■ Written instruction 1
Retype the listing from its first line up to and including the line containing "Verbruik warmtepomp Element".

─── Document text ───

Pittsburgh was granted a franchise by the National Hockey League on November 7, 1925. The move came after Eddie Livingstone, the former owner of the Toronto Shamrocks and the Toronto Blueshirts of the National Hockey Association saw Pittsburgh as a possible member for a proposed rival league to the NHL; Pittsburgh had, in the 1890s, been the first metropolitan area to professionalize the game of ice hockey. In order to thwart the new league, the President of the NHL, Frank Calder, negotiated to put a franchise in Pittsburgh, which become the seventh team to join the NHL as well as the league’s third US-based team. Callahan then renamed his team the Pittsburgh Pirates, after he received permission from Barney Dreyfuss, the owner of the Pittsburgh Pirates baseball team.
The Pirates were assigned to what would later be called the NHL’s American Division, with the Boston Bruins and the New York Americans. These two franchises were the only other American teams in the NHL at the time. The Duquesne Gardens, located in the city’s Oakland neighborhood, served as the team’s home arena. The Pirates, dubbed the “Mighty Steel City Sextet” in the Pittsburgh Press, were mostly leftovers from the former Pittsburgh Yellow Jackets. Ten former Yellow Jacket players would play for the Pirates.

─── Data entries ───

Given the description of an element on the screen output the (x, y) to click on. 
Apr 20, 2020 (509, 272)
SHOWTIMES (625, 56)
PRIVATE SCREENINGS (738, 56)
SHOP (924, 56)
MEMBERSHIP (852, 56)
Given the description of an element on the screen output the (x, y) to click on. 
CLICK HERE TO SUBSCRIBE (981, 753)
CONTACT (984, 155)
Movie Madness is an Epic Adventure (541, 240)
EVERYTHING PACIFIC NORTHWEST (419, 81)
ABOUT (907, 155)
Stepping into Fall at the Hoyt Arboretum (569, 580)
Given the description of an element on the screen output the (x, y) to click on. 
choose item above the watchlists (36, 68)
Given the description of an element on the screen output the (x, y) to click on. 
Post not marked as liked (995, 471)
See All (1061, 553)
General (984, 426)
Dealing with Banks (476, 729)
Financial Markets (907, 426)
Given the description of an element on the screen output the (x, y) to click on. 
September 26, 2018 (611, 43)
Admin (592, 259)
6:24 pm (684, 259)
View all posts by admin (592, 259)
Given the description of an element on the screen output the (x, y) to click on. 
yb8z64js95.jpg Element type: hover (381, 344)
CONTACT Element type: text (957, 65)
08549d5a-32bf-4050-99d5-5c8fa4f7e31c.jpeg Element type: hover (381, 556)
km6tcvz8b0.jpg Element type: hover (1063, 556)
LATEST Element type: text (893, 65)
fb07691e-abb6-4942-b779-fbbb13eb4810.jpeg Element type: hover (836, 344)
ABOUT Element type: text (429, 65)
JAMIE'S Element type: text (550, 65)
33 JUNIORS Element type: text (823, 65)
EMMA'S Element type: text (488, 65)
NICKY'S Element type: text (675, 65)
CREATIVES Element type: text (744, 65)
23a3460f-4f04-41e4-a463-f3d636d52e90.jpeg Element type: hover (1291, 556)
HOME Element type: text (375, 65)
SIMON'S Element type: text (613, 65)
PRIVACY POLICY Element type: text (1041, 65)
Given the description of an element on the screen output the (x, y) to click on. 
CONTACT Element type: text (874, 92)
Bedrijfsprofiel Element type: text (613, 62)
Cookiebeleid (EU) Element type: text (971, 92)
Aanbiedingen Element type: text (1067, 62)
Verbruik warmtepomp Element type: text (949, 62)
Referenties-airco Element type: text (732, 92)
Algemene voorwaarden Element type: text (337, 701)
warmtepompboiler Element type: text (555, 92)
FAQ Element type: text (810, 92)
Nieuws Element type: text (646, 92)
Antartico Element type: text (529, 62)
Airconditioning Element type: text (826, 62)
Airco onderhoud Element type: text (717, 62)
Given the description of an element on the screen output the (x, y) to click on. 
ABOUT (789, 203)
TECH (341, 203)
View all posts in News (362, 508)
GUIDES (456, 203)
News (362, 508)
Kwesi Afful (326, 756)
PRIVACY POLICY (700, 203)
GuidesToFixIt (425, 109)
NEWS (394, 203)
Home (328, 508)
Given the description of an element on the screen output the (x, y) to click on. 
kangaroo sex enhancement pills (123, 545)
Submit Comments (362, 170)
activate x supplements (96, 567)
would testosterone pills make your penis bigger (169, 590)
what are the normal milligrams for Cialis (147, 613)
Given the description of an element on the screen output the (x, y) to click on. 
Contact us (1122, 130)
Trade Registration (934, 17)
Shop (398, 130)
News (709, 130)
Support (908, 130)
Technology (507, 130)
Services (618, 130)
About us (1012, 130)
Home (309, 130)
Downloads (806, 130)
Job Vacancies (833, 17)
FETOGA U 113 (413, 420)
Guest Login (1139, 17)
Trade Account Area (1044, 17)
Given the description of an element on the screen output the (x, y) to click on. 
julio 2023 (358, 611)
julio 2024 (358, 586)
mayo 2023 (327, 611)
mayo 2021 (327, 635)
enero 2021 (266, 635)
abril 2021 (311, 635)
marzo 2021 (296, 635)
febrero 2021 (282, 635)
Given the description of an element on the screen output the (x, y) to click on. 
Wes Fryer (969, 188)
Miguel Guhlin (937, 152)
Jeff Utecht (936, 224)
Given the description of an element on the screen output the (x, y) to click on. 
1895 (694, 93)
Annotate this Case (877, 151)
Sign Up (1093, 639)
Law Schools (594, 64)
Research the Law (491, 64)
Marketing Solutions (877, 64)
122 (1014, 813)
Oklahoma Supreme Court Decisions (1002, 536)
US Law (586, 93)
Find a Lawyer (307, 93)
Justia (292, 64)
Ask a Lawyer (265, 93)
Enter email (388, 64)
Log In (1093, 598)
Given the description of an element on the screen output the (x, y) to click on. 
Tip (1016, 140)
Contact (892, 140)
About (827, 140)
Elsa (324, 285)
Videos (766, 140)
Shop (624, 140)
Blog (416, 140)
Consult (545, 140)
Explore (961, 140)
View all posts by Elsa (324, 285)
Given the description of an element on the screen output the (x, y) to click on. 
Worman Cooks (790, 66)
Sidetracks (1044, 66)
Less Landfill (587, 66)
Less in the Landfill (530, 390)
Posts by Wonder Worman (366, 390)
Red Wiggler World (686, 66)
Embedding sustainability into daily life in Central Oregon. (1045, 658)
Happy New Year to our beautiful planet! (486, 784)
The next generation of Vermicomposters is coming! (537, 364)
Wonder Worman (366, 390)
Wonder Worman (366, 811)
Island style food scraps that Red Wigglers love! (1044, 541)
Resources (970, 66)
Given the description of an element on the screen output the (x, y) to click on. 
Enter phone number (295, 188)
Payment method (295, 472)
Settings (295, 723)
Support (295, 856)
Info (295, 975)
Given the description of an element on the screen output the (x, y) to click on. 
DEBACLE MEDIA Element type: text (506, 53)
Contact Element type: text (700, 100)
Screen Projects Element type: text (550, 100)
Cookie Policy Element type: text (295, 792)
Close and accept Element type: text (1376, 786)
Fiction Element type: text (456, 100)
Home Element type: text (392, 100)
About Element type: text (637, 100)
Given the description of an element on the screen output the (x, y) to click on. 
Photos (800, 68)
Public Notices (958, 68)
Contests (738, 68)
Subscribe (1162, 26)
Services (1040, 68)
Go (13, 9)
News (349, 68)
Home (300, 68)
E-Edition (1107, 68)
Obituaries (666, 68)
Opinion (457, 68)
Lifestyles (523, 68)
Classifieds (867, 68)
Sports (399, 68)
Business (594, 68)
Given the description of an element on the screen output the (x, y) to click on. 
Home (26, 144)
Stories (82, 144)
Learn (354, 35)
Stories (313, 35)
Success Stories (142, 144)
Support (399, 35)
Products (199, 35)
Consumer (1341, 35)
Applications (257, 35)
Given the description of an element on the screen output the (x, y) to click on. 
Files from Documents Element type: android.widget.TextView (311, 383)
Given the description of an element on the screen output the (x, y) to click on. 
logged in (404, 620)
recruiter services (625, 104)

───

■ Written instruction 2
Answer these from the passage on Pittsburgh's NHL hockey team:
(a) On what date did the National Hockey League grant Pittsburgh a franchise?
(b) Which arena served as the Pirates' home?
(c) How many former Yellow Jacket players would play for the Pirates?

■ Complete response 1
Given the description of an element on the screen output the (x, y) to click on. 
Apr 20, 2020 (509, 272)
SHOWTIMES (625, 56)
PRIVATE SCREENINGS (738, 56)
SHOP (924, 56)
MEMBERSHIP (852, 56)
Given the description of an element on the screen output the (x, y) to click on. 
CLICK HERE TO SUBSCRIBE (981, 753)
CONTACT (984, 155)
Movie Madness is an Epic Adventure (541, 240)
EVERYTHING PACIFIC NORTHWEST (419, 81)
ABOUT (907, 155)
Stepping into Fall at the Hoyt Arboretum (569, 580)
Given the description of an element on the screen output the (x, y) to click on. 
choose item above the watchlists (36, 68)
Given the description of an element on the screen output the (x, y) to click on. 
Post not marked as liked (995, 471)
See All (1061, 553)
General (984, 426)
Dealing with Banks (476, 729)
Financial Markets (907, 426)
Given the description of an element on the screen output the (x, y) to click on. 
September 26, 2018 (611, 43)
Admin (592, 259)
6:24 pm (684, 259)
View all posts by admin (592, 259)
Given the description of an element on the screen output the (x, y) to click on. 
yb8z64js95.jpg Element type: hover (381, 344)
CONTACT Element type: text (957, 65)
08549d5a-32bf-4050-99d5-5c8fa4f7e31c.jpeg Element type: hover (381, 556)
km6tcvz8b0.jpg Element type: hover (1063, 556)
LATEST Element type: text (893, 65)
fb07691e-abb6-4942-b779-fbbb13eb4810.jpeg Element type: hover (836, 344)
ABOUT Element type: text (429, 65)
JAMIE'S Element type: text (550, 65)
33 JUNIORS Element type: text (823, 65)
EMMA'S Element type: text (488, 65)
NICKY'S Element type: text (675, 65)
CREATIVES Element type: text (744, 65)
23a3460f-4f04-41e4-a463-f3d636d52e90.jpeg Element type: hover (1291, 556)
HOME Element type: text (375, 65)
SIMON'S Element type: text (613, 65)
PRIVACY POLICY Element type: text (1041, 65)
Given the description of an element on the screen output the (x, y) to click on. 
CONTACT Element type: text (874, 92)
Bedrijfsprofiel Element type: text (613, 62)
Cookiebeleid (EU) Element type: text (971, 92)
Aanbiedingen Element type: text (1067, 62)
Verbruik warmtepomp Element type: text (949, 62)

■ Complete response 2
(a) November 7, 1925.
(b) The Duquesne Gardens, in the city's Oakland neighborhood.
(c) Ten.